> [Assigned task A] Reproduce the portion of the nurse parental-leave text below that starts at the words "Why it matters: Flexibility" and ends after the words "experience for nurses.".
> [Assigned task B] Pick up the text on parental-leave support for nurses below and keep writing from its final sentence.

3. More Flexible Scheduling Options and Re-boarding Time: Leaders emphasized flexibility as a key factor in retention, from phased returns and reduced hours to time for returning nurses to catch up on practice changes. They also noted that “timely approval of extra staff, i.e., contracted workers from the executive leadership team to support staffing needs during parental leaves.”
Why it matters: Flexibility and thoughtful re-boarding processes keeps experienced nurses in the workforce and signals that their needs - and their families - are valued.
4. Coaching or Mentorship Support: Several leaders said they wanted more structured development opportunities, like coaching or mentorship, to help them navigate the complexity of supporting team members through leave.
Why it matters: Many nurse managers learn through trial and error. Coaching builds leadership confidence, consistency, and a shared culture of empathy across teams.
Moving from Thought to Action
Nurse leaders don’t need more policies; they need actionable, system-level support. Here are five practical steps any organization can take to strengthen the parental-leave experience for nurses.
1. Convene a Cross-Functional Team and Publish a Standard Leave Roadmap: A simple timeline and checklist for both staff and leaders was the number one requested resource in our survey. Clear steps and points of contact for notice, coverage, and return reduce uncertainty and last-minute scrambles. One participant said that a reference guide with where to pump, who to contact, etc. would have been tremendously helpful. To support development, convene a cross-functional team, including HR, scheduling, unit leadership, and a recently returned parent, to align on a standardized process.
2. Design a Return Re-boarding Process: Offer phased schedules, re-orientation sessions, and/or a peer mentor for the first few weeks back. These strategies, along with structured manager check-ins significantly improve retention. One participant wrote that a “quick guide to practices changes” would have made a world of difference upon her return to work. Reboarding programs are common outside of healthcare and are often low-lift and budget-friendly. For example, advisory services firm Alix Partners launched a return-to-work peer mentoring program in 2022.

> [The data]
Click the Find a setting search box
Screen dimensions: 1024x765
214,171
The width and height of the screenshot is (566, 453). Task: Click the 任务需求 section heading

> [Written reply A]
Why it matters: Flexibility and thoughtful re-boarding processes keeps experienced nurses in the workforce and signals that their needs - and their families - are valued.
4. Coaching or Mentorship Support: Several leaders said they wanted more structured development opportunities, like coaching or mentorship, to help them navigate the complexity of supporting team members through leave.
Why it matters: Many nurse managers learn through trial and error. Coaching builds leadership confidence, consistency, and a shared culture of empathy across teams.
Moving from Thought to Action
Nurse leaders don’t need more policies; they need actionable, system-level support. Here are five practical steps any organization can take to strengthen the parental-leave experience for nurses.

> [Written reply B]
3. Protect Time and Space for Lactation: Ensure private rooms are close enough so employees can complete their pumping sessions within the allotted break time. Leading systems such as Mayo Clinic have standard “Lactation in the Workplace Checklist for Leaders,” that offers guidance on both logistical needs as well as how to have appropriate conversations with returning employees. UCSF Health has an entire landing page dedicated to highlighting lactation supports and other return-to-work tips for team members In many systems, this information exists but is scattered. Consolidating it into a single location improves access and clarity.
4. Normalize the Culture and Provide Manager Trainings: Say the quiet part out loud: “Leave is expected and supported here.” Train charge nurses and managers to communicate this clearly, distribute workloads fairly, and address peer resentment constructively. This is where coaching, mentorship, and training programs can equip leaders with the tools, language, and confidence to effectively lead through major life transitions such as parental leave. For example, The Washington University School of Medicine partnered with Josie to host a series of leadership trainings as part of their Faculty Development program, sharing practical yet powerful best practices to support new physician parents.
The Bottom Line
When systems make parental leave predictable, coordinated, and compassionate, they don’t just support individual nurses - they strengthen entire teams. A visible plan, aligned operations, flexible re-entry, real lactation support, and an affirming culture are not luxuries; they are retention strategies.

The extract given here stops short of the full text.